▶ [Consegna A]
Come si traduce in inglese questa frase del brano sul marketing internazionale: "Le scelte operative sono influenzate dalle scelte strategiche."?
▶ [Consegna B]
Puoi riportare senza modifiche la parte del brano sul marketing internazionale che comincia con "Tutte le scelte" e prosegue fino a "questi due elementi."?

▶ [Brano]
Tutte le scelte che riguardano l’offerta in questi mercati sono caratterizzate dal conflitto standardizzazione vs
adattamento. La standardizzazione comporta l’utilizzo in tutti i mercati dello stesso posizionamento, degli
stessi prodotti, gli stessi prezzi, la stessa comunicazione. Questa scelta porta meno costi però il mercato estero
potrebbe non gradirla. L’adattamento invece prevede un diverso posizionamento, prodotto ecc. per il mercato
estero. Costa di più ma è fatto su misura per un certo mercato. È anche chiamato differenziazione, ma è un
termine ambiguo. Un sinonimo potrebbe essere invece contestualizzazione. Occorre quindi cercare un
equilibrio tra questi due elementi.
Es. la Volkswagen Passat è stata mantenuta molto simile nei due mercati (USA e Cina) ma sono stati cambiati
alcuni dettagli per renderla più simile ai gusti locali.
Lo schema logico (S-T-P)
➔ Segmentazione internazionale della domanda: si dividono i consumatori in segmenti con l’obiettivo di
trovare somiglianze
➔ Scelta del Target: dei segmenti individuati, sceglieremo quale o quali servire
➔ Posizionamento del prodotto: che tipo di posizione vogliamo che abbia il nostro prodotto nella mente dei
nostri consumatori?
Queste tre sono scelte strategiche, ovvero che hanno un impatto di medio lungo periodo sull’azienda; quindi,
non possono essere cambiate facilmente e farlo costa. Queste scelte influenzano le politiche di marketing,
ovvero le scelte più operative/più immediate che riguardano il prodotto, il prezzo e la comunicazione. Queste
scelte possono essere più facilmente variate. Il posizionamento discende a livello logico dalla segmentazione
e dalla scelta del target. Le scelte operative sono influenzate dalle scelte strategiche.

▶ [Dati riportati]
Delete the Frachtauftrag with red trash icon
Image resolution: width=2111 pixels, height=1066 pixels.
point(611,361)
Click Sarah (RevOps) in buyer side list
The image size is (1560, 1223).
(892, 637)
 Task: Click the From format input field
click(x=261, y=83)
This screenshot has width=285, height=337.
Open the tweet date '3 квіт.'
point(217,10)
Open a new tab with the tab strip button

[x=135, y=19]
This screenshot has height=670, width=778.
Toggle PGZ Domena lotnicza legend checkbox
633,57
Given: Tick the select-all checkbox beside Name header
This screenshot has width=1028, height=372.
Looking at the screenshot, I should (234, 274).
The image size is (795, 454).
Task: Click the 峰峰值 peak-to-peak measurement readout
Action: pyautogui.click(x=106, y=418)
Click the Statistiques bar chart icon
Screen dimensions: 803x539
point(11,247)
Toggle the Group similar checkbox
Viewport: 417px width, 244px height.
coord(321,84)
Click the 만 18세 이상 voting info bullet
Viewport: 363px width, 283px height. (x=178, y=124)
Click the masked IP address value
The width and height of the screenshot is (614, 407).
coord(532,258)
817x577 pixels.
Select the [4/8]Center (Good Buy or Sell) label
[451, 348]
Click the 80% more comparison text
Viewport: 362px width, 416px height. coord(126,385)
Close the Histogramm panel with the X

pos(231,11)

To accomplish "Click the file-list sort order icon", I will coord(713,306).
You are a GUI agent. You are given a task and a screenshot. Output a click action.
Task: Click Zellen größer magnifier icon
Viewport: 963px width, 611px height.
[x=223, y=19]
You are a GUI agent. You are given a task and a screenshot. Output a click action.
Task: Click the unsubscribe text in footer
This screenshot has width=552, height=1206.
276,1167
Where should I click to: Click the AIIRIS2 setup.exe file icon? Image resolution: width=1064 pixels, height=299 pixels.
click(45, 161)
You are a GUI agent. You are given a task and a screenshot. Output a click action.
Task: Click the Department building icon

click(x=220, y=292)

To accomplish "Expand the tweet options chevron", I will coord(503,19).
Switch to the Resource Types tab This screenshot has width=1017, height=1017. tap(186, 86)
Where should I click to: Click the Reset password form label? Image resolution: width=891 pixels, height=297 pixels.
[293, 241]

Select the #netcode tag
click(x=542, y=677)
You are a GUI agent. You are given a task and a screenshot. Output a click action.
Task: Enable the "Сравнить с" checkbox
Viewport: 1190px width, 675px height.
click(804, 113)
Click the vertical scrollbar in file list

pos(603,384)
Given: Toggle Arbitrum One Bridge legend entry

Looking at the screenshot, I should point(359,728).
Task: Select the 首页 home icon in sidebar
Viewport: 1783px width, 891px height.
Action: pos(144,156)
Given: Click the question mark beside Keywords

▶ [Soluzione A]
Operational choices are influenced by strategic choices.

▶ [Soluzione B]
Tutte le scelte che riguardano l’offerta in questi mercati sono caratterizzate dal conflitto standardizzazione vs
adattamento. La standardizzazione comporta l’utilizzo in tutti i mercati dello stesso posizionamento, degli
stessi prodotti, gli stessi prezzi, la stessa comunicazione. Questa scelta porta meno costi però il mercato estero
potrebbe non gradirla. L’adattamento invece prevede un diverso posizionamento, prodotto ecc. per il mercato
estero. Costa di più ma è fatto su misura per un certo mercato. È anche chiamato differenziazione, ma è un
termine ambiguo. Un sinonimo potrebbe essere invece contestualizzazione. Occorre quindi cercare un
equilibrio tra questi due elementi.